> _TEXT PROVIDED_
§
Anslinger kept up his tirades throughout his long career and beyond. His views were widely publicized, and they influenced public perception of marijuana for decades. He died in 1975, still berating marijuana to anyone who would listen, with a passion that by then seemed merely strange.
The Controlled Substances Act of 1970
For nearly the first two centuries of its existence, the federal government was content to leave the criminalization of drugs up to the various states, aided by model laws like the Uniform Narcotic Drugs Act of 1932. This started to change with the 1965 passage of the Drug Abuse Control Amendments to the Food, Drug, and Cosmetics Act of 1938. Although silent on the issue of marijuana, this law marked the first time that the possession and use of narcotic drugs were criminalized under federal law, and it augured more to come.
Just five years later, in 1970, the whole drug enforcement landscape was altered with passage of the federal Comprehensive Drug Abuse Prevention and Control Act. Section II of that law, entitled the Controlled Substances Act, greatly expanded the federal reach, which now extended fully into the criminal enforcement of drug laws. All drugs covered by the act were now under federal criminal jurisdiction. Included were hard narcotics and any other drugs that were deemed "dangerous," such as marijuana, mescaline, LSD, and other psychedelics.
§
> _Stored entries_
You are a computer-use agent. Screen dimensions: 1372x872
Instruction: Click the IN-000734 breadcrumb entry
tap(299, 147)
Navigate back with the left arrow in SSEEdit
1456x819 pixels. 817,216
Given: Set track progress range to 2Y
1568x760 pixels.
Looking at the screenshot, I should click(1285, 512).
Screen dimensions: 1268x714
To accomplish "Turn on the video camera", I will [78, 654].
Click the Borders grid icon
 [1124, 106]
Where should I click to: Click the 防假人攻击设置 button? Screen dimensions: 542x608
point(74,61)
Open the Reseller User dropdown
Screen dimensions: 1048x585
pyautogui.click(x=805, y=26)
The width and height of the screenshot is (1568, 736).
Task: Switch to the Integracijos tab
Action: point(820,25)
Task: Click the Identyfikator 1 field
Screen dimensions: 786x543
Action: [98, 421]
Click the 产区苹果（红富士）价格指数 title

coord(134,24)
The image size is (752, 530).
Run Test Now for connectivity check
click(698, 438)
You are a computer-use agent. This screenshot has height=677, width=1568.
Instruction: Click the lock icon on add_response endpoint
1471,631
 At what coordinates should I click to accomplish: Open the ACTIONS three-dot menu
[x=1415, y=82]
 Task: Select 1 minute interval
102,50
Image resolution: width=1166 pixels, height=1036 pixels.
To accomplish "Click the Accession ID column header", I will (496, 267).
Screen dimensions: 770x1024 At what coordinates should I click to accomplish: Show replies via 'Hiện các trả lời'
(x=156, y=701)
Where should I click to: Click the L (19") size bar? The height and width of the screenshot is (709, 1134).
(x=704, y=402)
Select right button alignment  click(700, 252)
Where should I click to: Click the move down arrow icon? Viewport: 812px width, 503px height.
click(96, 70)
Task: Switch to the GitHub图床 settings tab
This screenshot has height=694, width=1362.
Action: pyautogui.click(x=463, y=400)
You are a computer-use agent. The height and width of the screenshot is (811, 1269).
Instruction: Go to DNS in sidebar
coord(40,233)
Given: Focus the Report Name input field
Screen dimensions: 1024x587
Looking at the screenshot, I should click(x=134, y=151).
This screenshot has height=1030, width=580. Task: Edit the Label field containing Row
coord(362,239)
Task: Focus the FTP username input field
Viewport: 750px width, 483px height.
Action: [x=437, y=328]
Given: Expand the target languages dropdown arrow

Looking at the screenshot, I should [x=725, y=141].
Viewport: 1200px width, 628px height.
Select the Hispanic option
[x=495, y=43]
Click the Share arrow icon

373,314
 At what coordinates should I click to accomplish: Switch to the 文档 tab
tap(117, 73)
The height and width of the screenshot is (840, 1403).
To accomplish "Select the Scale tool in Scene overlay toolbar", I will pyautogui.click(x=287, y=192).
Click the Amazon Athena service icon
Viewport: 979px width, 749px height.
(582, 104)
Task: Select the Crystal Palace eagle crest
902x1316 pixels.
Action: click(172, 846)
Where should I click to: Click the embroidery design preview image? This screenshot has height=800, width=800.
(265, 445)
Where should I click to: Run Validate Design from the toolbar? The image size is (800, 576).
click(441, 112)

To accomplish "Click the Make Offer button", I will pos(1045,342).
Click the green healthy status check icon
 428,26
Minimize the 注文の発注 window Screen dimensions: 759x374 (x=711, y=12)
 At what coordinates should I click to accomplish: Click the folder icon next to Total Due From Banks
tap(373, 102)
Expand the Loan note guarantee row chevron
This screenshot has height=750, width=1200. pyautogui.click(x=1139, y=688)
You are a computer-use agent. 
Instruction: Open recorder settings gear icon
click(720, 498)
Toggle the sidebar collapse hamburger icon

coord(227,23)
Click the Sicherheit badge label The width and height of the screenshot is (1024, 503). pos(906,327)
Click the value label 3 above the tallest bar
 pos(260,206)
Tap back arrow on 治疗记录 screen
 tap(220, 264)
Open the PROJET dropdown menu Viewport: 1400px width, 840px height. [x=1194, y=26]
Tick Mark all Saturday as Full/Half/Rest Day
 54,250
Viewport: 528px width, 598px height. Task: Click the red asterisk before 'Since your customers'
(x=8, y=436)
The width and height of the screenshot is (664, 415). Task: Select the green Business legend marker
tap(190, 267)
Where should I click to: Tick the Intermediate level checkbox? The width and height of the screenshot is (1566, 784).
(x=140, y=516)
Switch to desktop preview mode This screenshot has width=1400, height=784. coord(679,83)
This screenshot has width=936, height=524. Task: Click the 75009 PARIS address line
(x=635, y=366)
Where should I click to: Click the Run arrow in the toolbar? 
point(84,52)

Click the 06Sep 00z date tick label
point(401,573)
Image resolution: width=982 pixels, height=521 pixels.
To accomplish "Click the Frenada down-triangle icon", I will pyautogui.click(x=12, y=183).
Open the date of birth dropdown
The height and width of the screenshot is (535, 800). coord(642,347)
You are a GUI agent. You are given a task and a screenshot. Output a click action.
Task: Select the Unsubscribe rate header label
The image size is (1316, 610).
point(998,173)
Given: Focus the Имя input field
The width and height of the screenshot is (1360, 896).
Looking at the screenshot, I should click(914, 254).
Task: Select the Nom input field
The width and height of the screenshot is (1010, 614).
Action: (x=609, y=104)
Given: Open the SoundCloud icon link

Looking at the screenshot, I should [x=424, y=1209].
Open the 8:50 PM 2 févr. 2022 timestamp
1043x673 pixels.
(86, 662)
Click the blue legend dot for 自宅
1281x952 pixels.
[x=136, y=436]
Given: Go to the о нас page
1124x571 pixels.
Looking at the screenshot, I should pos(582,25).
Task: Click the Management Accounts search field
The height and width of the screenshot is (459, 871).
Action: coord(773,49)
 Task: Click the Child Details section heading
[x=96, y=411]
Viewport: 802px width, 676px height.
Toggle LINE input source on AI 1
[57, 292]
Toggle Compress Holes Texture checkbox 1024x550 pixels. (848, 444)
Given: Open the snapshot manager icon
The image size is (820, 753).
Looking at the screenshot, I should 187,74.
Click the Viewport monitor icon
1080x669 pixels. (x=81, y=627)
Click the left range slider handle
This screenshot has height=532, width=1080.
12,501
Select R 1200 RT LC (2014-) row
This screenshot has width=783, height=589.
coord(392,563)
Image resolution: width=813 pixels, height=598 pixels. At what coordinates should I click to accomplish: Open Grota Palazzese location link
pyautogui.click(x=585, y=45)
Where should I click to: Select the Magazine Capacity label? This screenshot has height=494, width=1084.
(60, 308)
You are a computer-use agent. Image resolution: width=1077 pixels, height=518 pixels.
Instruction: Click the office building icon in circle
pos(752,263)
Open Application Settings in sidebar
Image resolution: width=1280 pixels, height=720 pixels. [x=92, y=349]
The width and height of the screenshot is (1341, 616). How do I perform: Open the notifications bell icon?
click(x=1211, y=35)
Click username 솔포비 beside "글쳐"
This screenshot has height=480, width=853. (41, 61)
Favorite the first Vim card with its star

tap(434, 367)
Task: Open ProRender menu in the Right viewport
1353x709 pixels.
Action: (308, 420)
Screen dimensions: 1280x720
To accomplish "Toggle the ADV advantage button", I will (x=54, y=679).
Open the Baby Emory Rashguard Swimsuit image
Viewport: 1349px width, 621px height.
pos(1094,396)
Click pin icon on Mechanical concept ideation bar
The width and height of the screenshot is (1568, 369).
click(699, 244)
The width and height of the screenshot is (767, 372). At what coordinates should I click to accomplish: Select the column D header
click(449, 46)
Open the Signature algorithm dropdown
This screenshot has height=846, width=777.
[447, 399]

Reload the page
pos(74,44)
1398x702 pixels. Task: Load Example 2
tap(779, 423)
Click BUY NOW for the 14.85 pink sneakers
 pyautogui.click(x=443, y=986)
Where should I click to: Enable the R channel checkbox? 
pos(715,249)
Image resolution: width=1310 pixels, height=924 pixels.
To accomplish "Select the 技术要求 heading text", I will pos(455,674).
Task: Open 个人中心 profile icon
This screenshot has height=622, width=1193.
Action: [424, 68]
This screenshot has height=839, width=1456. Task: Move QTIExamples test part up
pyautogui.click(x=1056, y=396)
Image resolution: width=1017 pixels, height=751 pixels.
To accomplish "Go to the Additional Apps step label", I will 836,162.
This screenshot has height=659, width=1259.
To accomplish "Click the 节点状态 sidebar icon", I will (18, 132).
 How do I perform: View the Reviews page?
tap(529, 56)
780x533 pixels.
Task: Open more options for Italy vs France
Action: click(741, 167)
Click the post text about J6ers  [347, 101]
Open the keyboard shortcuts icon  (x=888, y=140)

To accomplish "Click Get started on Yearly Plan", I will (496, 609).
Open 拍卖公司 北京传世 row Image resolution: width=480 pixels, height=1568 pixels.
§
> _WHAT TO PRODUCE_
Write out, word for word, the stretch of the passage on federal drug laws from "The Controlled Substances Act of" through "more to come.".

> _WRITTEN RESPONSE_
The Controlled Substances Act of 1970
For nearly the first two centuries of its existence, the federal government was content to leave the criminalization of drugs up to the various states, aided by model laws like the Uniform Narcotic Drugs Act of 1932. This started to change with the 1965 passage of the Drug Abuse Control Amendments to the Food, Drug, and Cosmetics Act of 1938. Although silent on the issue of marijuana, this law marked the first time that the possession and use of narcotic drugs were criminalized under federal law, and it augured more to come.